Ruth Roht, spokesman for ETFC, said ETFC had been unable to contact the management of either Baltic Food or its sister company Dagab Baltic.
Sirje Potisepp, head of alcohol distillers Remedia, said his company went to Dagab on Oct. 30 to claim back goods it had supplied. "We took real action, even involving security personnel," commented Potisepp. "They did not want to return the goods they had not paid for and claimed they were now pledged to Hansapank."
Liima predicted Lehepunkt would not get much money from Baltic Food Holding because Hansapank, which lent the company 70 million kroons, would take priority over other creditors. The bank has frozen Baltic Food Holding's accounts.
Hansapank's earlier suggestion that the company should be sold to a strategic investor had been rejected by the management, said a bank official.
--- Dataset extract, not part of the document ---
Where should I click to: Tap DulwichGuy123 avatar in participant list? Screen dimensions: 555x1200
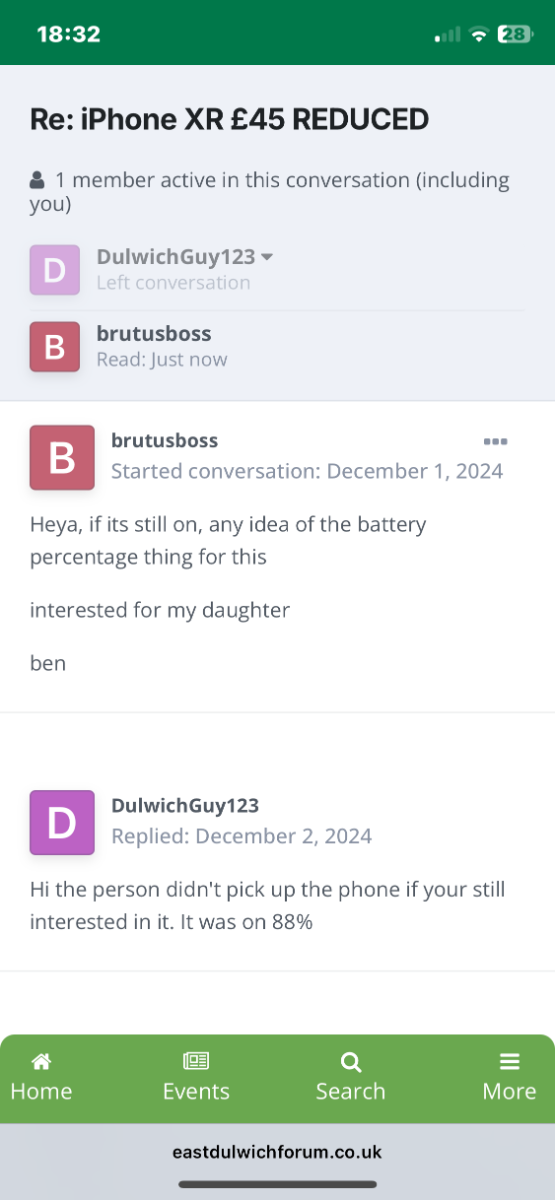click(55, 269)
Lithuania-based Vilniaus Prekyba has expressed an interest in adding the Spar chain to its 130 stores in Lithuania, nearly 20 in Latvia and one in Estonia.
"We have never offered to buy Baltic Food Holding or SPAR operations," said Ignas Staskevicius, head of Vilniaus Prekyba. "But at the same time I can confirm that we are greatly interested in expansion of our retail operations in the Baltics and Estonia in particular. We would be glad to look at any serious offer regarding the take-over of SPAR stores or operations. I believe Vilniaus Prekyba to be in a very competitive position to go for such an option in this period."
But Thjomi was skeptical of a take-over at this stage. With the company in debt shareholders would have to pay additional money to any buyer, which they would not be prepared to do, having already invested over 200 million kroons, he said.
However, Timm Ritari of the debt collecting company Ad Finem Inkasso, commented that the Spar stores in Lithuania would probably be opened on Nov. 9, if negotiations with a new investor succeeded.